The news emerging from inside the detention centre in Sydney’s southwest – which was holding 479 noncitizens on 31 July – also suggested that more detainees may have been in contact with the guard whilst they were symptomless.
The Australian Border Force confirmed on Sunday that a contracted service provider had tested positive at the Villawood facility, adding that contact tracing and deep cleaning were taking place, and “to date, no detainee has tested positive to COVID-19”.

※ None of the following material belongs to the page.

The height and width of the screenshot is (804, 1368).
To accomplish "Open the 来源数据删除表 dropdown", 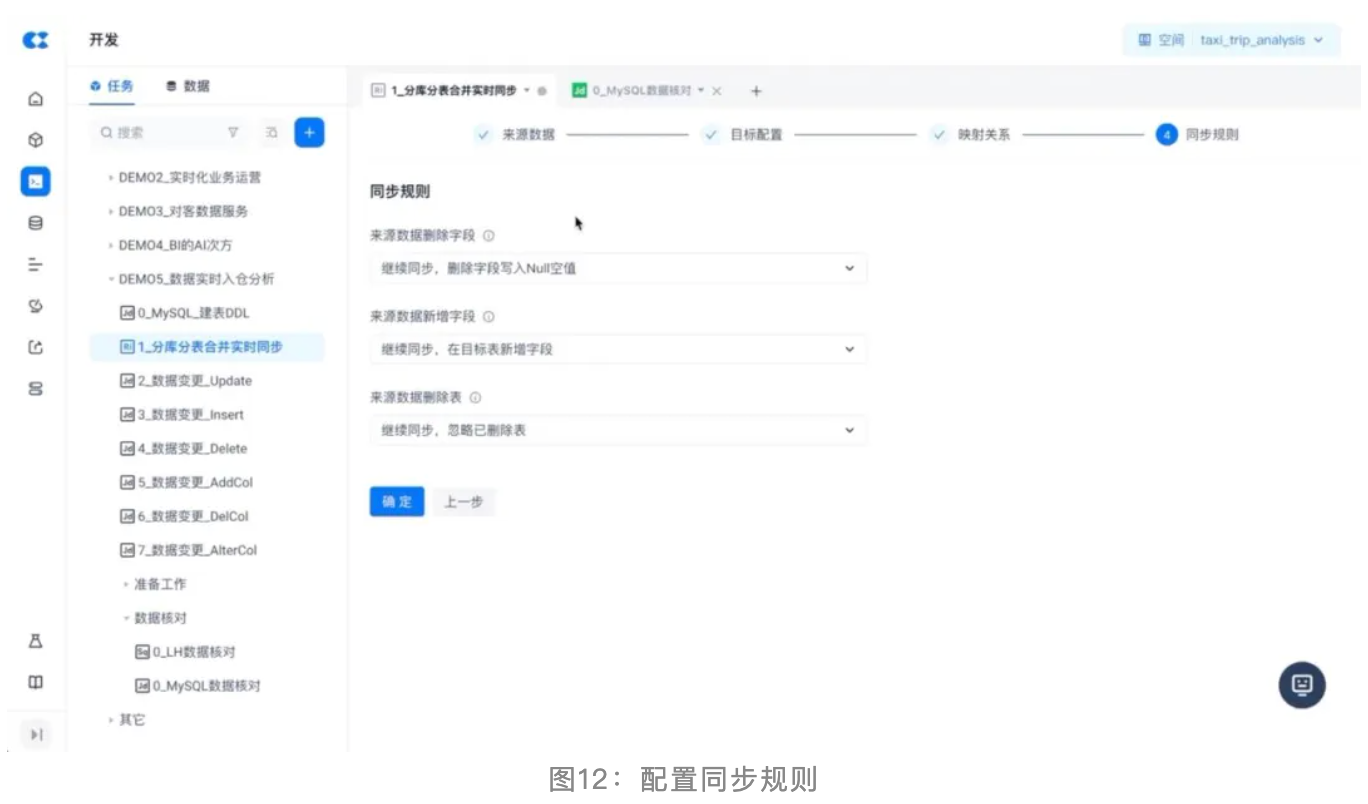I will point(617,430).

The Villawood case is the second such incident in as many weeks, as two security guards working at the Melbourne Immigration Transport Accommodation (MITA) facility were reported COVID positive on 4 September. And vaccinations had only begun being rolled out at MITA three days earlier.
Serving time for no crime
Currently, there are over 1,400 people classed as “unlawful noncitizens” sitting in Australian onshore detention facilities during a public health crisis that continues to worsen. And while politicians are talking about opening up, the Delta variant is just entering closed environments, like prisons.

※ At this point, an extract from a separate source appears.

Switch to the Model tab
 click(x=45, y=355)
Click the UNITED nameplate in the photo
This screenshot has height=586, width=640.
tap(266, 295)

Around half the detainees in the nation’s onshore immigration detention centres are either refugees or asylum seekers, meaning they’ve committed no crimes, while the other half are residents slated for deportation, so they’ve already served their time, often for minor offences.
Advocates have been pushing for refugees to be released into the community since the pandemic began in March 2020. In terms of the Medevac refugees, the government detained them right through the first wave of the virus only to release the majority of them unexplained afterwards.
Immigration detention centres are known to house numerous detainees in rooms sleeping in bunkbeds. And while over 100 asylum seekers continue to be held in hotels – known as alternative places of detention – these facilities aren’t designed for warehousing people during a pandemic.
Clear warnings
Then Human Rights Commissioner Edward Santow warned in June that the pandemic continues to be a threat to people held in the country’s immigration facilities, especially as nations like Singapore and Taiwan were then seeing a in new wave of virus cases due to the onset of Delta.
Santow noted that other countries had reduced detainee numbers in their immigration facilities: the UK by 39 percent, Canada by 66 percent, and the US by 69 percent. However, in Australia, the immigration detention population rose by 12 percent during the first six months of the pandemic.
“The government should follow expert health advice by placing people who present a low security risk in community-based alternatives to closed detention,” Santow suggests, “much as other comparable jurisdictions have done with success.”
However, in the same way it has done with inmates, government has not released refugees and asylum seekers in response to COVID but has left them inside these facilities where an outbreak has the potential to spread rapidly, both within them and then back out into the wider community.